Async and Responsive, issue 5
August 6, 2013 § 7 Comments
Summer, mosquitoes and vacations could not stop our heroes. Some of them braved the perils of working on the beach to improve the responsiveness of Firefox.
The plans for Session Restore have been overhauled to make way for code that is more e10s-friendly. Our plans to provide a main thread async API are therefore postponed indefinitely, in favor of a content script implementation of state collection. While less asynchronous than earlier prototypes, this implementation should also provide considerable responsiveness benefits, even before we turn on the e10s switch in Firefox. We have also overhauled part of the implementation of Session Restore to ensure that it caches state whenever appropriate, hence removing most of the jank due to state collection. Finally, we have started working on compressing communications between the main thread and the worker to minimize serialization costs. Additional clean-up has been completed, with more under way or is waiting for darker skies before landing.

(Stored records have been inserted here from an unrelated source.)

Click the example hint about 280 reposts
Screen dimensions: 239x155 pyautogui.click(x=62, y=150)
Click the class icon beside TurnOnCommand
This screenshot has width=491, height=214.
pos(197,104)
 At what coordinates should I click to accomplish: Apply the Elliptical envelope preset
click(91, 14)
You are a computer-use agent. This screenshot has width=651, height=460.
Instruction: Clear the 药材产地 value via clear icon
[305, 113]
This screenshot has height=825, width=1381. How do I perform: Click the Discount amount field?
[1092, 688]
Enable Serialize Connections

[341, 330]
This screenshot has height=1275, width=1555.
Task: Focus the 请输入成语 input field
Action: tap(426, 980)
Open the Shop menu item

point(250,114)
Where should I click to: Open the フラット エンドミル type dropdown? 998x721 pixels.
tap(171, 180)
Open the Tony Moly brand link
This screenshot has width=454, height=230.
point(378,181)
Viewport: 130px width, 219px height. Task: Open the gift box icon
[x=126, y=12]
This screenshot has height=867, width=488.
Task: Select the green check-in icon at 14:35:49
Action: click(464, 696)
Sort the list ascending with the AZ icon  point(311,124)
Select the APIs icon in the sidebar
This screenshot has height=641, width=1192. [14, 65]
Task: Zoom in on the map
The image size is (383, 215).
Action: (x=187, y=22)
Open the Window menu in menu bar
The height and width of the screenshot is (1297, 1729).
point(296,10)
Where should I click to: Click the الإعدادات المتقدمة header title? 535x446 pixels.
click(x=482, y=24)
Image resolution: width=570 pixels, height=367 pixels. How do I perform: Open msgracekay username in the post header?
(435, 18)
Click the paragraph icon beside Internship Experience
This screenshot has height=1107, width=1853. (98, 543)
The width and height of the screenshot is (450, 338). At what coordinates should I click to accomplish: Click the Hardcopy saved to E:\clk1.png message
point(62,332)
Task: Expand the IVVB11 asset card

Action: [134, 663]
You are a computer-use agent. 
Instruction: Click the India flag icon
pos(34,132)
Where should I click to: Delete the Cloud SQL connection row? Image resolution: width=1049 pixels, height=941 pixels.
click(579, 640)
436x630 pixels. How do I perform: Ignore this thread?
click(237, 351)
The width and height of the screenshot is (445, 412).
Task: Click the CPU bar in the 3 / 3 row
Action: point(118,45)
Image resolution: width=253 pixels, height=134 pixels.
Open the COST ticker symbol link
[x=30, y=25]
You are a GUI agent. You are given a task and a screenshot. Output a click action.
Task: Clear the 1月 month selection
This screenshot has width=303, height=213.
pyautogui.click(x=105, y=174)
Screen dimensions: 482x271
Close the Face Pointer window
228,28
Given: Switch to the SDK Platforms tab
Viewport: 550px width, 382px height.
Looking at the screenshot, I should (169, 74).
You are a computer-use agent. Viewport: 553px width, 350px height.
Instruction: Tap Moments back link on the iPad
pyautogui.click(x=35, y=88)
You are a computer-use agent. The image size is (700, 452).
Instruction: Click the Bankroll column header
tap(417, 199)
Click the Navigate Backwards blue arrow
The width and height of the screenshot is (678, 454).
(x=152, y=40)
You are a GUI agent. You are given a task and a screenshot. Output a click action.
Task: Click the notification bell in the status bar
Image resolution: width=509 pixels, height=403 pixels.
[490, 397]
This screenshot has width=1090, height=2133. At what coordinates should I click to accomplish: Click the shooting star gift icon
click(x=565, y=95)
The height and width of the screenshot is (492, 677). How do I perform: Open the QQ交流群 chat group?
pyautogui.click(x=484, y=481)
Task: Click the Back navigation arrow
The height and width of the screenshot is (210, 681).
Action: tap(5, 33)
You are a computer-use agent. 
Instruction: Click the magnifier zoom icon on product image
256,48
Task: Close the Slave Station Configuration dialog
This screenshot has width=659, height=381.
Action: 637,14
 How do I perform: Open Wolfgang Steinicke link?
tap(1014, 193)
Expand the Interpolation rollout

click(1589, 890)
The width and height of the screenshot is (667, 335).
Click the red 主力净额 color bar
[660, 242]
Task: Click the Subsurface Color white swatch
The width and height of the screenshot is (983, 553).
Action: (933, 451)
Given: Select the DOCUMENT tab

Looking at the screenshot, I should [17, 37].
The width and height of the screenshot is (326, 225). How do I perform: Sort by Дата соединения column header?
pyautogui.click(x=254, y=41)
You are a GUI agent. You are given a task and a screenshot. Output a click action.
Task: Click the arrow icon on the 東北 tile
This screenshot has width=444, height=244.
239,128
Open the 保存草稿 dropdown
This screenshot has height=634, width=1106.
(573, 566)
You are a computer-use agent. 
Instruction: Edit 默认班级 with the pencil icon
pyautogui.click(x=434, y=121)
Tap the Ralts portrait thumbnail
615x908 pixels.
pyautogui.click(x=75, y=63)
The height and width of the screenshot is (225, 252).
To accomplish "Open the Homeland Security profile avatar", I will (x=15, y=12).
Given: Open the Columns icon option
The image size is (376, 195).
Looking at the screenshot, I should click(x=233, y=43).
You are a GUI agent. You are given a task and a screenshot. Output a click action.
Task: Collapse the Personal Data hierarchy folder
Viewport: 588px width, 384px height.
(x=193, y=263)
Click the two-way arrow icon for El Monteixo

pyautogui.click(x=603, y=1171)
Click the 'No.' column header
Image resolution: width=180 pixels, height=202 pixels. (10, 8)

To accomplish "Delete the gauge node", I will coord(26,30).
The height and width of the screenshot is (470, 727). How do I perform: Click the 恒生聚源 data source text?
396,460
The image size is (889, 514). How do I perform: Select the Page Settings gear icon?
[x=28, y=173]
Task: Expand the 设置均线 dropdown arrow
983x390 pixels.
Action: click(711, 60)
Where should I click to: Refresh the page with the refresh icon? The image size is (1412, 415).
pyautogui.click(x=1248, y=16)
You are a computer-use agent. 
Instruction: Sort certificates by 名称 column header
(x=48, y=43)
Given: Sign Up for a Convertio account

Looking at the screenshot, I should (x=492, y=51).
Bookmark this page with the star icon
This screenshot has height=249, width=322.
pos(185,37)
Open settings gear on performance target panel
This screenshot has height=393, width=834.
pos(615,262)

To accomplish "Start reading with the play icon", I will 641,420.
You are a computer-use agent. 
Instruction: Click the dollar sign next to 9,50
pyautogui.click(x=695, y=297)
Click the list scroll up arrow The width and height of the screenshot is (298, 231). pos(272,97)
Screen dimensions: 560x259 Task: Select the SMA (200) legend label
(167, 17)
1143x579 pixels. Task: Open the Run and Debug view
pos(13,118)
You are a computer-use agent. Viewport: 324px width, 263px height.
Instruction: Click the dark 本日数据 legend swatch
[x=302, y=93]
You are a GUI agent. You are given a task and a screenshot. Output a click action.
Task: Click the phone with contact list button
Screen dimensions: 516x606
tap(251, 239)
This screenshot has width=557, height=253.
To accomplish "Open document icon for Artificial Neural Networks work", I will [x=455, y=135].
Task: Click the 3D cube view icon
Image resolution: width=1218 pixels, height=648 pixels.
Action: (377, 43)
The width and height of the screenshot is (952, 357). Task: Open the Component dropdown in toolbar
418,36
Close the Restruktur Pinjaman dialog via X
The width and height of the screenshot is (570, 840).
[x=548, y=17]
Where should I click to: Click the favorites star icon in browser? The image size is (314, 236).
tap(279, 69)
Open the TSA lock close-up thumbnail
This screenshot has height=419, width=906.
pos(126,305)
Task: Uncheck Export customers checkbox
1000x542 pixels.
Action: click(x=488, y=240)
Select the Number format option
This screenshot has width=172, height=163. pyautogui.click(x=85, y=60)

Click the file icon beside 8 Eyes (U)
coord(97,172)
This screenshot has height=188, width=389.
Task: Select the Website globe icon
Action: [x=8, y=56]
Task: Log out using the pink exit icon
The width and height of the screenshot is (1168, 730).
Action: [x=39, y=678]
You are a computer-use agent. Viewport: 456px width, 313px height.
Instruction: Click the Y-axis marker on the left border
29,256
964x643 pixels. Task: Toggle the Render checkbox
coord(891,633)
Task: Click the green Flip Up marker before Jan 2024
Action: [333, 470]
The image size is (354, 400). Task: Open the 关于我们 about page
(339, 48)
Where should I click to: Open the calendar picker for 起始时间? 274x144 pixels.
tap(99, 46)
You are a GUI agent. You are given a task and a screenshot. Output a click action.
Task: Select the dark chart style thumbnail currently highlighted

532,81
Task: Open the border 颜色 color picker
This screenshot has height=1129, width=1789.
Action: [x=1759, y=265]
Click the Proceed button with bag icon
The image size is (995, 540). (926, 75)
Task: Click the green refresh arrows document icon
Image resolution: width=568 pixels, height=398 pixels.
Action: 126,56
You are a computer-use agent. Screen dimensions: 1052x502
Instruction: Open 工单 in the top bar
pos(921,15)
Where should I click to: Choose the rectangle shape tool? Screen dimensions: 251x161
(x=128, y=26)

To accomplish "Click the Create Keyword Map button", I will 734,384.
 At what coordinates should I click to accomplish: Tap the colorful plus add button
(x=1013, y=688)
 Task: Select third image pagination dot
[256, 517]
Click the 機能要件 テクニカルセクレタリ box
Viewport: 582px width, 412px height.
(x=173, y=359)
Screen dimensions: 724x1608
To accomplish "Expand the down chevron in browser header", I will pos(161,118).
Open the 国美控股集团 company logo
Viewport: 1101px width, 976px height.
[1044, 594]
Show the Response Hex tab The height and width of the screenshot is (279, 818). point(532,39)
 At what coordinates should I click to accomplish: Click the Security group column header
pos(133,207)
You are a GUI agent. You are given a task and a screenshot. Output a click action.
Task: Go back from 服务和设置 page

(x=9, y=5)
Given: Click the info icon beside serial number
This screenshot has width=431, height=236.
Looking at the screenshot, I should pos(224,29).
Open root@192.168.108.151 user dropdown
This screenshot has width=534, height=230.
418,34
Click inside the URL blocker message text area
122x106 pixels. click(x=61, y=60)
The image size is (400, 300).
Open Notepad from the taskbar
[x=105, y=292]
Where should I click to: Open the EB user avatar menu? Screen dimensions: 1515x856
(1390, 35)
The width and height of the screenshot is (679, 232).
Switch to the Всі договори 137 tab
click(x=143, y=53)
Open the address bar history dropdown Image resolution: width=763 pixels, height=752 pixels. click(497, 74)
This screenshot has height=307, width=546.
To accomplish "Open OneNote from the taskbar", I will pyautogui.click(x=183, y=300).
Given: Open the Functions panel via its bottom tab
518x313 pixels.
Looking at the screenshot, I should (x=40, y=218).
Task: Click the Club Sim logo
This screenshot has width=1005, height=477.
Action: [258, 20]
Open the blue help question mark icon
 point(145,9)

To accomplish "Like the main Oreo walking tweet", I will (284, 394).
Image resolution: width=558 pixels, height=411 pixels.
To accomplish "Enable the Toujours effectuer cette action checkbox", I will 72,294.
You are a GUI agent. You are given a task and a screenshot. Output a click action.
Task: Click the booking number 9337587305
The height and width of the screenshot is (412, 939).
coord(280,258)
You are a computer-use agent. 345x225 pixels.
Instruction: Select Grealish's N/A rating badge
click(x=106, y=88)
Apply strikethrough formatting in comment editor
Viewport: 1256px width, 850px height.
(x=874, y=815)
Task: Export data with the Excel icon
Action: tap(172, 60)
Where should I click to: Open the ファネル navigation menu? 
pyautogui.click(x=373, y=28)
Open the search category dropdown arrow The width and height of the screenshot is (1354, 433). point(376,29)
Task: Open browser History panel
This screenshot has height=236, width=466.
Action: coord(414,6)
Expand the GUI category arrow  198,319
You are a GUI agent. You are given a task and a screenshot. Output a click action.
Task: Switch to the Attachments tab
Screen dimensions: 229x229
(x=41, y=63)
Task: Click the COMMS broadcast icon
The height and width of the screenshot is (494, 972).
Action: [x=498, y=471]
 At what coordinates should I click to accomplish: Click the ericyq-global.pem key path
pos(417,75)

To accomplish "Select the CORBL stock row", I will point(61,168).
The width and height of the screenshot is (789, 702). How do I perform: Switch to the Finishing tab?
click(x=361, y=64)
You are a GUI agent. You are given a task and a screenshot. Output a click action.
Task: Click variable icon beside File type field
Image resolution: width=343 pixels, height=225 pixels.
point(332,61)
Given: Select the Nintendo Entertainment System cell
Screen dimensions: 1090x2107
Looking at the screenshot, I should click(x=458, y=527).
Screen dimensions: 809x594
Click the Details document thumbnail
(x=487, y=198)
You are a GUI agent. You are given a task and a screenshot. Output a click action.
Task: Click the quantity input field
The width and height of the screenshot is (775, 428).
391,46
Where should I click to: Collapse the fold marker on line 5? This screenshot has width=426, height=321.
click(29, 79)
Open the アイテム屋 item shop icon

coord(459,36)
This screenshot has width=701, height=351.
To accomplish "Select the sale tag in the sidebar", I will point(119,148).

The titanic work to refactor Places into a non-blocking, off main thread, efficient API, continues. Ongoing works include making backups non-blocking and reducing the I/O cost of backups. We are also preparing a new asynchronous transaction manager for Places. Once this transaction manager has reached a satisfying state, it might be possible to reuse the code (or at least the design) for projects unrelated to Places.
We are getting close to having a fully off main thread implementation of mozStorage. Partial rewrite/cleanup/modularization of OS.File continues, as well as extending and converting code to Promise.jsm. Also, additional work on porting synchronous code to OS.File.
Our work with Async + Responsive has uncovered a number of bugs in the Firefox implementation of Workers and Chrome Workers. This, in itself, is not very surprising, as we are pushing these technologies into a number of places that hadn’t been explored yet. However, the owners of DOM:Workers have been extraordinarily reactive and we would like to thank them. Kudos, guys.